MANTOVA – Ragazzi sempre più violenti, con la microcriminalità giovanile che continua a registrare aumenti importanti, e lo stesso dicasi per fenomeni altrettanto preoccupanti quali il cyberbullismo. Su tutti un dato molto esemplificativo della realtà mantovana.
Nel piano di zona di Mantova, che comprende il capoluogo e altri quindici comuni tra la prima e la seconda cerchia della città, i minori con procedimenti penali da inizio anno sono ben 51.
E’ quanto emerso ieri durante il convegno organizzato dalla sezione cittadina di Forza Italia, con il patrocinio della Provincia di Mantova, svoltosi nel foyer del teatro Sociale.
Al tavolo dei relatori, moderati dal giornalista Werther Gorni, e stimolati dal segretario provinciale e cittadino del partito Michele Falcone e Pier Luigi Baschieri, sono stati Andrea Benlodi, direttore della Struttura complessa di Psicologia clinica e territoriale di Asst Mantova, e Luigi Iavarone, componente dell’Osservatorio ‘Media e Minori’ della Regione Lazio, a rispondere alle numerose domande e a proporre anche delle importanti riflessioni, partendo proprio dai numeri di Asst Mantova: nel 2023 le famiglie prese in carico erano 528 per un totale di 764 minori, di cui 45 procedimenti penali. Nel 2024, al 30 settembre scorso, le famiglie prese in carico erano 590 per un totale di 841 minori, di cui appunto 51 procedimenti penali.
Ce n’è abbastanza per capire quanto il numero delle situazioni di disagio stia aumentando. Ciò che sorprende è che paradossalmente, gli psicologi a disposizione del Servizio siano diminuti, a causa di scelte sia organizzative che di budget di Regione Lombardia. “Siamo davvero in difficoltà sul fronte personale per far fronte a un incremento così importante dei casi da seguire sul territorio. E la figura dello psicologo è fondamentale per affrontare queste situazioni ” dichiara Benlodi.

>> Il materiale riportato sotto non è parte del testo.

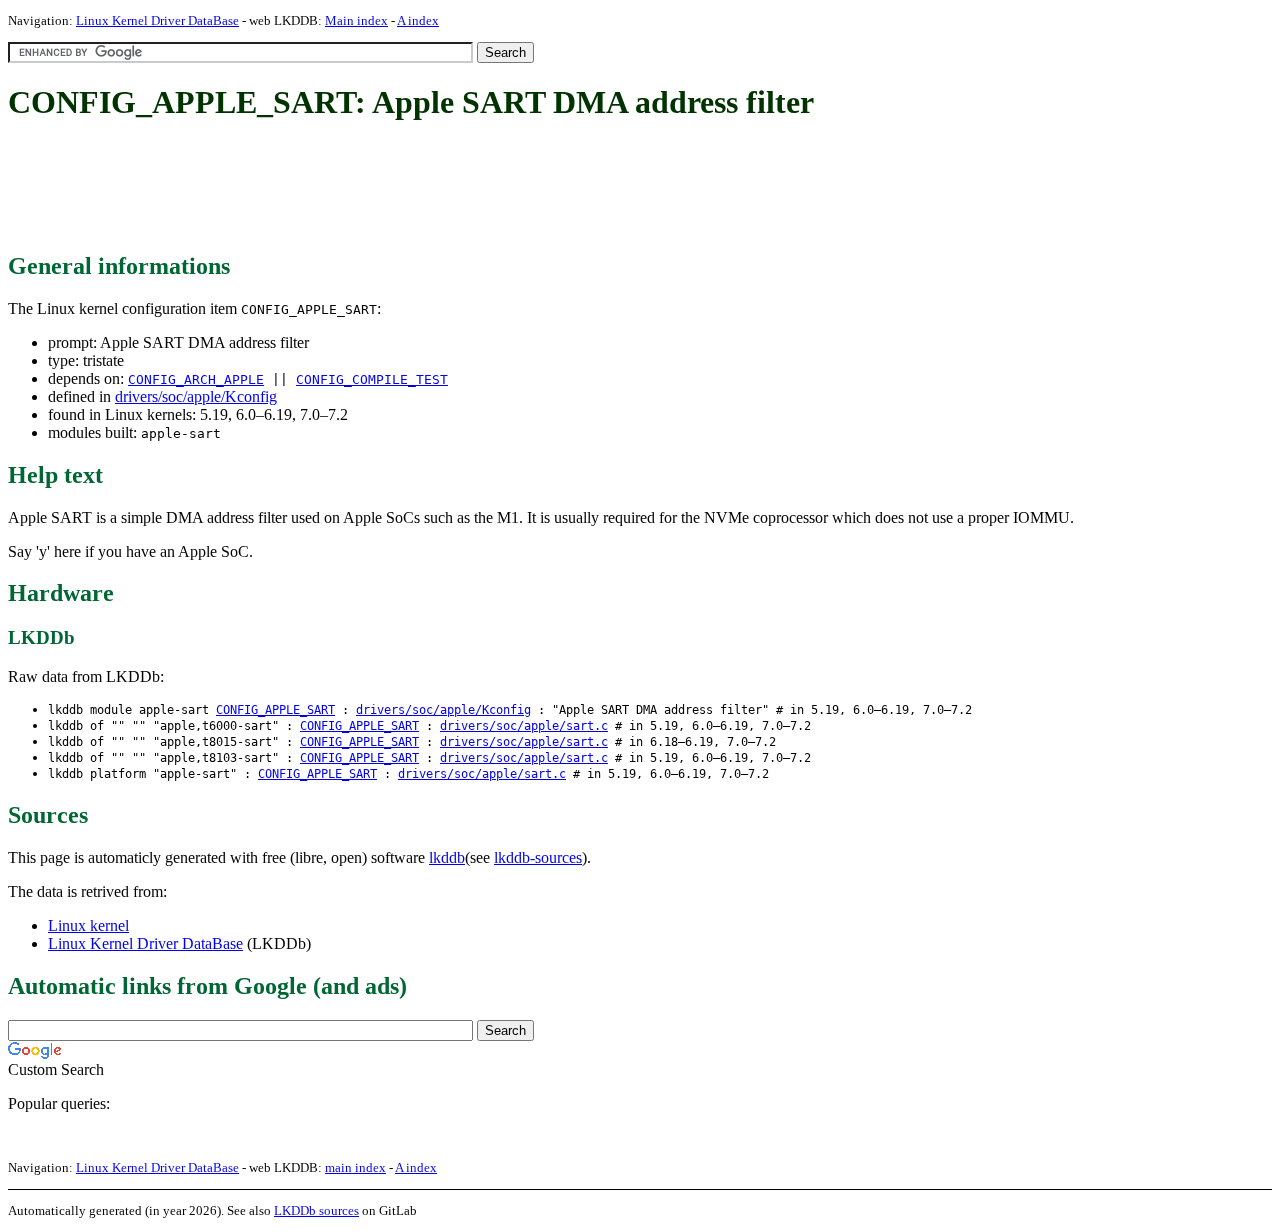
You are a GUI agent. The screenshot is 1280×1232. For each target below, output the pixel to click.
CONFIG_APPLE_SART (275, 710)
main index (355, 1167)
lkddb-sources (538, 857)
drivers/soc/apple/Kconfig (196, 396)
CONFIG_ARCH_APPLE (196, 379)
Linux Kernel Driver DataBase (157, 20)
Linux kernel (88, 925)
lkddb (447, 857)
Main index (356, 20)
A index (418, 20)
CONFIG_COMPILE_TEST (372, 379)
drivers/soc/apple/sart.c (524, 726)
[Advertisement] (372, 188)
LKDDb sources (316, 1210)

Ma come mai questa esplosione di violenza? O meglio cosa c’è dietro a tutta questa violenza? “Innanzitutto sono le famiglie che non sono in grado di gestire i propri ragazzi. Di frequente si tratta di immigrati che non parlano l’italiano e sono proprio i figli a dover tradurre per i genitori quando ci si raffronta. Sono giovani molto spesso senza riferimenti, passano molte ore fuori casa, e quando assumono comportamenti violenti non c’è una risposta adeguata. Sarebbe il caso che anche la legge iniziasse a venirci incontro” continua Benlodi.
C’è dunque un quadro di povertà educativa che, tornando al tema della giornata, ben si affianca ai pericoli dei social network a loro volta spesso collegati a quella nuova forma di violenza che è il cyberbullismo. “Ormai è una vera emergenza al punto che l’Organizzazione mondiale della sanità ha sollevato preoccupazioni sull’impatto della tecnologia digitale sulla salute mentale dei giovani. Tecnologia che sarebbe utilizzata in modo distorto dal 14% dei ragazzi” sottolinea Baschieri.